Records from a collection
==*==
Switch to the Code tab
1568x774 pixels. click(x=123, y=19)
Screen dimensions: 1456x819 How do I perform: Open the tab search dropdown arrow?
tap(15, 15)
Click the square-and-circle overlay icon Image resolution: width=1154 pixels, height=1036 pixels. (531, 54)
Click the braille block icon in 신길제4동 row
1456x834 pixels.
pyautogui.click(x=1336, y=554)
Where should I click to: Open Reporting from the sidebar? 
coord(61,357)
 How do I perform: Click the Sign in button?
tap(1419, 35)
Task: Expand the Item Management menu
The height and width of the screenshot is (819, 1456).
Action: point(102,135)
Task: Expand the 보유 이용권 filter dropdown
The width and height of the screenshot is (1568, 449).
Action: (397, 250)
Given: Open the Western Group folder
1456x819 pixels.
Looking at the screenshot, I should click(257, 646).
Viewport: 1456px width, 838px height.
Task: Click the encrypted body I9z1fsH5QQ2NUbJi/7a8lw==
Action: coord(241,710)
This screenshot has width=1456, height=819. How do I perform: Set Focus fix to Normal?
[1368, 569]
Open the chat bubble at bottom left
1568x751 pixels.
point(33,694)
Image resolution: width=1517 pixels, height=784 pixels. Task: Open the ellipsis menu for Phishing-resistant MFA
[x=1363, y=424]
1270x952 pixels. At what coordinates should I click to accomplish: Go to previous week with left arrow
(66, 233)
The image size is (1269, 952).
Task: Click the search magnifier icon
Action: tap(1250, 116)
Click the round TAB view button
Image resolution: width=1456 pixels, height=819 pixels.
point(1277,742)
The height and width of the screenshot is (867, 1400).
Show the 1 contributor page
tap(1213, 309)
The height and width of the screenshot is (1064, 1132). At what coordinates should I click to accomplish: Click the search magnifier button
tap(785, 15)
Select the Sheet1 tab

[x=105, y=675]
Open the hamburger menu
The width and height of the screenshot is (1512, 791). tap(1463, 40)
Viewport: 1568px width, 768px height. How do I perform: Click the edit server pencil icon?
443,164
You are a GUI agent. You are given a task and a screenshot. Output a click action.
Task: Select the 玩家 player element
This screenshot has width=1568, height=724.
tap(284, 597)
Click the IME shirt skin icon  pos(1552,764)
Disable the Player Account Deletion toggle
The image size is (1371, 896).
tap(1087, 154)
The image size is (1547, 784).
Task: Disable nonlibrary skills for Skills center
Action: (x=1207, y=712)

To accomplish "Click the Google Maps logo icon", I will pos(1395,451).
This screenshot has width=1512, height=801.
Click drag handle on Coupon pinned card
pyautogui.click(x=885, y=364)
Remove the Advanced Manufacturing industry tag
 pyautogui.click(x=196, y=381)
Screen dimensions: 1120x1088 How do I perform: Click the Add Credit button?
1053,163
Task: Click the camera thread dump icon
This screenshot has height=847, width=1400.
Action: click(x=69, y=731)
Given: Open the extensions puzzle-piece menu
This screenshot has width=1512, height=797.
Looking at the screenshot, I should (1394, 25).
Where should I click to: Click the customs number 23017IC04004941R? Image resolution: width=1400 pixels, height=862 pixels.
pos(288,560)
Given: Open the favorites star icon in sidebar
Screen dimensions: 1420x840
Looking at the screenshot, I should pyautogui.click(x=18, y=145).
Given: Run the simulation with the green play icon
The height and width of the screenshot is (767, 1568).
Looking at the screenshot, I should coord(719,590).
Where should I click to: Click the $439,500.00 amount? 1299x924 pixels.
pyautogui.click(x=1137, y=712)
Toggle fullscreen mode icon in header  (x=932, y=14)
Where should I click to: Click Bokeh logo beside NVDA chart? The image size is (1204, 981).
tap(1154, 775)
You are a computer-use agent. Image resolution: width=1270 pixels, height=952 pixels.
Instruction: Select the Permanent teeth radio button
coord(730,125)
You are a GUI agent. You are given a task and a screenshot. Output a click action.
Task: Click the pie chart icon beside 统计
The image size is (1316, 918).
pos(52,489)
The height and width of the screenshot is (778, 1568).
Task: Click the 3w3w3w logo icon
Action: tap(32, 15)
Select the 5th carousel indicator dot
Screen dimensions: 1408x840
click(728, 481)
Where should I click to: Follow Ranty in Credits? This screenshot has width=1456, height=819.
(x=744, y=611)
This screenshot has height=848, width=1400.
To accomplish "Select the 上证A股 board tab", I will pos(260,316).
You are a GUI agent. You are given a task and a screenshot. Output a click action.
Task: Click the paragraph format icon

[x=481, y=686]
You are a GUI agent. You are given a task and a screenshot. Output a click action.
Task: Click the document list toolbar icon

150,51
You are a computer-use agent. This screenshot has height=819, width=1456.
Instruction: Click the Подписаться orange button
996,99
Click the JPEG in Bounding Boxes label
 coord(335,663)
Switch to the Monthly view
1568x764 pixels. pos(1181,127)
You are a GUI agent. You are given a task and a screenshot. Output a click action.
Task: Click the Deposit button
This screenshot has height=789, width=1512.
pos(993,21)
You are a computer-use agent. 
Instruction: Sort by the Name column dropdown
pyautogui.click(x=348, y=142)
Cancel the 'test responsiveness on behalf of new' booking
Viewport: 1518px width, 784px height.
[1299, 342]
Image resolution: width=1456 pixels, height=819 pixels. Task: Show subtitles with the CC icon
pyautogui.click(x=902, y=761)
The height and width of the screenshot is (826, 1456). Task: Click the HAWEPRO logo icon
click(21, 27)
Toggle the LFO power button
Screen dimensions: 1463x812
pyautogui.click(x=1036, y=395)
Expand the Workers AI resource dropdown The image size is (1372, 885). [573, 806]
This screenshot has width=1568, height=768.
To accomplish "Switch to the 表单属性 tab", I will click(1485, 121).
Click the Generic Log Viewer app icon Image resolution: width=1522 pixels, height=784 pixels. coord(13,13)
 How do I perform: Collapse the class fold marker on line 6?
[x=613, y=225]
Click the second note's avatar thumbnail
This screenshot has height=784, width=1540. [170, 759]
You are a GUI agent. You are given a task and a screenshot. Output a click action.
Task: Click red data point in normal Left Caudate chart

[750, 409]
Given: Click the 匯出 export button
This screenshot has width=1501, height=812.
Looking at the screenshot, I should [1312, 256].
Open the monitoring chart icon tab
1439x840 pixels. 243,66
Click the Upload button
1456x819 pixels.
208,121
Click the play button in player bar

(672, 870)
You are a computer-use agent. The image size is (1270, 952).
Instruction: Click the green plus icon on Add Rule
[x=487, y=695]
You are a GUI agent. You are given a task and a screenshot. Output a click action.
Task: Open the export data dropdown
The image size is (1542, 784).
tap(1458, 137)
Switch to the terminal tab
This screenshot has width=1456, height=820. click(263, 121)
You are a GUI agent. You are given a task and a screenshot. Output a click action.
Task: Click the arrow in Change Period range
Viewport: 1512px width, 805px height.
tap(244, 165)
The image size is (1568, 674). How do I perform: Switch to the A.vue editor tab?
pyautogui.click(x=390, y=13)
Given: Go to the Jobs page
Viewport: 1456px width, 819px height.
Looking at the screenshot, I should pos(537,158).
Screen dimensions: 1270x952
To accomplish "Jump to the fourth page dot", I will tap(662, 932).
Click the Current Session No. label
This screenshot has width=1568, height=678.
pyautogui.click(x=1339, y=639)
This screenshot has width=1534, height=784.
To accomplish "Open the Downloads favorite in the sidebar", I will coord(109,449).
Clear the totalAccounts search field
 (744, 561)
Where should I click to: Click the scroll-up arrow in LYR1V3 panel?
==*==
> **Activity**:
Restate each entry exactly, skipping none.

> **Task solution**:
Switch to the Code tab
1568x774 pixels. click(x=123, y=19)
Screen dimensions: 1456x819 How do I perform: Open the tab search dropdown arrow?
tap(15, 15)
Click the square-and-circle overlay icon Image resolution: width=1154 pixels, height=1036 pixels. (531, 54)
Click the braille block icon in 신길제4동 row
1456x834 pixels.
pyautogui.click(x=1336, y=554)
Where should I click to: Open Reporting from the sidebar? 
coord(61,357)
 How do I perform: Click the Sign in button?
tap(1419, 35)
Task: Expand the Item Management menu
The height and width of the screenshot is (819, 1456).
Action: point(102,135)
Task: Expand the 보유 이용권 filter dropdown
The width and height of the screenshot is (1568, 449).
Action: (397, 250)
Given: Open the Western Group folder
1456x819 pixels.
Looking at the screenshot, I should click(257, 646).
Viewport: 1456px width, 838px height.
Task: Click the encrypted body I9z1fsH5QQ2NUbJi/7a8lw==
Action: coord(241,710)
This screenshot has width=1456, height=819. How do I perform: Set Focus fix to Normal?
[1368, 569]
Open the chat bubble at bottom left
1568x751 pixels.
point(33,694)
Image resolution: width=1517 pixels, height=784 pixels. Task: Open the ellipsis menu for Phishing-resistant MFA
[x=1363, y=424]
1270x952 pixels. At what coordinates should I click to accomplish: Go to previous week with left arrow
(66, 233)
The image size is (1269, 952).
Task: Click the search magnifier icon
Action: tap(1250, 116)
Click the round TAB view button
Image resolution: width=1456 pixels, height=819 pixels.
point(1277,742)
The height and width of the screenshot is (867, 1400).
Show the 1 contributor page
tap(1213, 309)
The height and width of the screenshot is (1064, 1132). At what coordinates should I click to accomplish: Click the search magnifier button
tap(785, 15)
Select the Sheet1 tab

[x=105, y=675]
Open the hamburger menu
The width and height of the screenshot is (1512, 791). tap(1463, 40)
Viewport: 1568px width, 768px height. How do I perform: Click the edit server pencil icon?
443,164
You are a GUI agent. You are given a task and a screenshot. Output a click action.
Task: Select the 玩家 player element
This screenshot has width=1568, height=724.
tap(284, 597)
Click the IME shirt skin icon  pos(1552,764)
Disable the Player Account Deletion toggle
The image size is (1371, 896).
tap(1087, 154)
The image size is (1547, 784).
Task: Disable nonlibrary skills for Skills center
Action: (x=1207, y=712)

To accomplish "Click the Google Maps logo icon", I will pos(1395,451).
This screenshot has width=1512, height=801.
Click drag handle on Coupon pinned card
pyautogui.click(x=885, y=364)
Remove the Advanced Manufacturing industry tag
 pyautogui.click(x=196, y=381)
Screen dimensions: 1120x1088 How do I perform: Click the Add Credit button?
1053,163
Task: Click the camera thread dump icon
This screenshot has height=847, width=1400.
Action: click(x=69, y=731)
Given: Open the extensions puzzle-piece menu
This screenshot has width=1512, height=797.
Looking at the screenshot, I should (1394, 25).
Where should I click to: Click the customs number 23017IC04004941R? Image resolution: width=1400 pixels, height=862 pixels.
pos(288,560)
Given: Open the favorites star icon in sidebar
Screen dimensions: 1420x840
Looking at the screenshot, I should pyautogui.click(x=18, y=145).
Given: Run the simulation with the green play icon
The height and width of the screenshot is (767, 1568).
Looking at the screenshot, I should coord(719,590).
Where should I click to: Click the $439,500.00 amount? 1299x924 pixels.
pyautogui.click(x=1137, y=712)
Toggle fullscreen mode icon in header  (x=932, y=14)
Where should I click to: Click Bokeh logo beside NVDA chart? The image size is (1204, 981).
tap(1154, 775)
You are a computer-use agent. Image resolution: width=1270 pixels, height=952 pixels.
Instruction: Select the Permanent teeth radio button
coord(730,125)
You are a GUI agent. You are given a task and a screenshot. Output a click action.
Task: Click the pie chart icon beside 统计
The image size is (1316, 918).
pos(52,489)
The height and width of the screenshot is (778, 1568).
Task: Click the 3w3w3w logo icon
Action: tap(32, 15)
Select the 5th carousel indicator dot
Screen dimensions: 1408x840
click(728, 481)
Where should I click to: Follow Ranty in Credits? This screenshot has width=1456, height=819.
(x=744, y=611)
This screenshot has height=848, width=1400.
To accomplish "Select the 上证A股 board tab", I will pos(260,316).
You are a GUI agent. You are given a task and a screenshot. Output a click action.
Task: Click the paragraph format icon

[x=481, y=686]
You are a GUI agent. You are given a task and a screenshot. Output a click action.
Task: Click the document list toolbar icon

150,51
You are a computer-use agent. This screenshot has height=819, width=1456.
Instruction: Click the Подписаться orange button
996,99
Click the JPEG in Bounding Boxes label
 coord(335,663)
Switch to the Monthly view
1568x764 pixels. pos(1181,127)
You are a GUI agent. You are given a task and a screenshot. Output a click action.
Task: Click the Deposit button
This screenshot has height=789, width=1512.
pos(993,21)
You are a computer-use agent. 
Instruction: Sort by the Name column dropdown
pyautogui.click(x=348, y=142)
Cancel the 'test responsiveness on behalf of new' booking
Viewport: 1518px width, 784px height.
[1299, 342]
Image resolution: width=1456 pixels, height=819 pixels. Task: Show subtitles with the CC icon
pyautogui.click(x=902, y=761)
The height and width of the screenshot is (826, 1456). Task: Click the HAWEPRO logo icon
click(21, 27)
Toggle the LFO power button
Screen dimensions: 1463x812
pyautogui.click(x=1036, y=395)
Expand the Workers AI resource dropdown The image size is (1372, 885). [573, 806]
This screenshot has width=1568, height=768.
To accomplish "Switch to the 表单属性 tab", I will click(1485, 121).
Click the Generic Log Viewer app icon Image resolution: width=1522 pixels, height=784 pixels. coord(13,13)
 How do I perform: Collapse the class fold marker on line 6?
[x=613, y=225]
Click the second note's avatar thumbnail
This screenshot has height=784, width=1540. [170, 759]
You are a GUI agent. You are given a task and a screenshot. Output a click action.
Task: Click red data point in normal Left Caudate chart

[750, 409]
Given: Click the 匯出 export button
This screenshot has width=1501, height=812.
Looking at the screenshot, I should [1312, 256].
Open the monitoring chart icon tab
1439x840 pixels. 243,66
Click the Upload button
1456x819 pixels.
208,121
Click the play button in player bar

(672, 870)
You are a computer-use agent. The image size is (1270, 952).
Instruction: Click the green plus icon on Add Rule
[x=487, y=695]
You are a GUI agent. You are given a task and a screenshot. Output a click action.
Task: Open the export data dropdown
The image size is (1542, 784).
tap(1458, 137)
Switch to the terminal tab
This screenshot has width=1456, height=820. click(263, 121)
You are a GUI agent. You are given a task and a screenshot. Output a click action.
Task: Click the arrow in Change Period range
Viewport: 1512px width, 805px height.
tap(244, 165)
The image size is (1568, 674). How do I perform: Switch to the A.vue editor tab?
pyautogui.click(x=390, y=13)
Given: Go to the Jobs page
Viewport: 1456px width, 819px height.
Looking at the screenshot, I should pos(537,158).
Screen dimensions: 1270x952
To accomplish "Jump to the fourth page dot", I will tap(662, 932).
Click the Current Session No. label
This screenshot has width=1568, height=678.
pyautogui.click(x=1339, y=639)
This screenshot has width=1534, height=784.
To accomplish "Open the Downloads favorite in the sidebar", I will coord(109,449).
Clear the totalAccounts search field
 (744, 561)
Where should I click to: Click the scroll-up arrow in LYR1V3 panel?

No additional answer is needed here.